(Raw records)
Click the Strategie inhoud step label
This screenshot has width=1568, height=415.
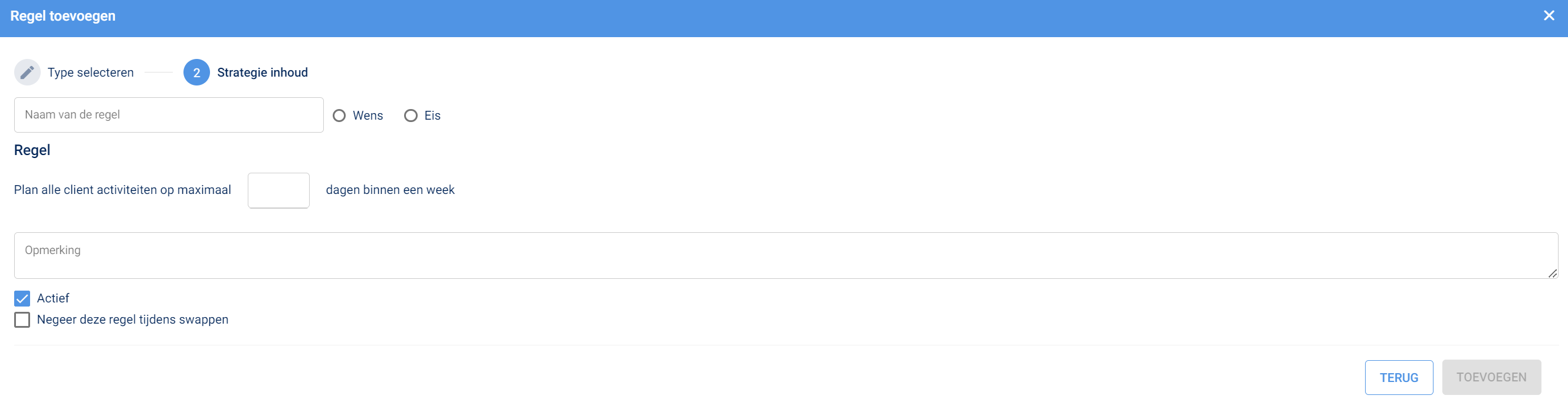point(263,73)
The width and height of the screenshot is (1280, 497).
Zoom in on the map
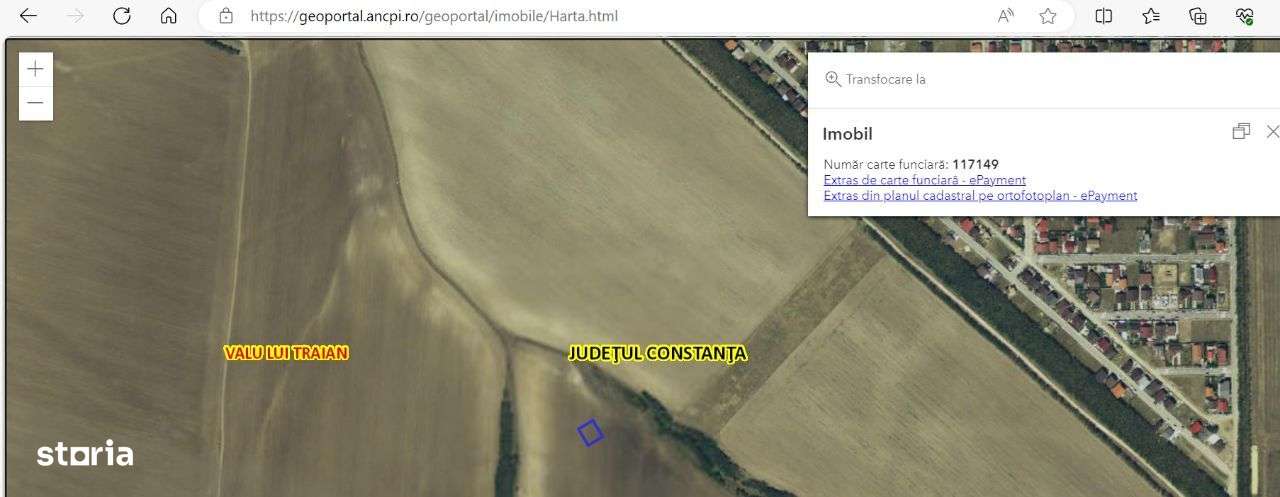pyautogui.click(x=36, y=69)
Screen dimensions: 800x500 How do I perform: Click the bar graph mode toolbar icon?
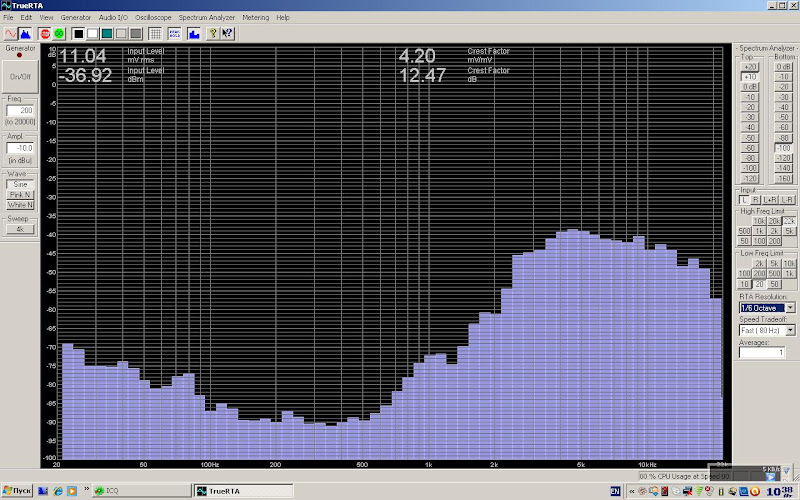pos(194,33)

STATED TASK:
Rewrite the lines above, swapping "screenshot" for "screen capture" wherever it appears and keeping everything else the same. Omit the pictures from your version.

THE ANSWER:
Click the Strategie inhoud step label
This screen capture has width=1568, height=415.
point(263,73)
The width and height of the screen capture is (1280, 497).
Zoom in on the map
pyautogui.click(x=36, y=69)
Screen dimensions: 800x500 How do I perform: Click the bar graph mode toolbar icon?
pos(194,33)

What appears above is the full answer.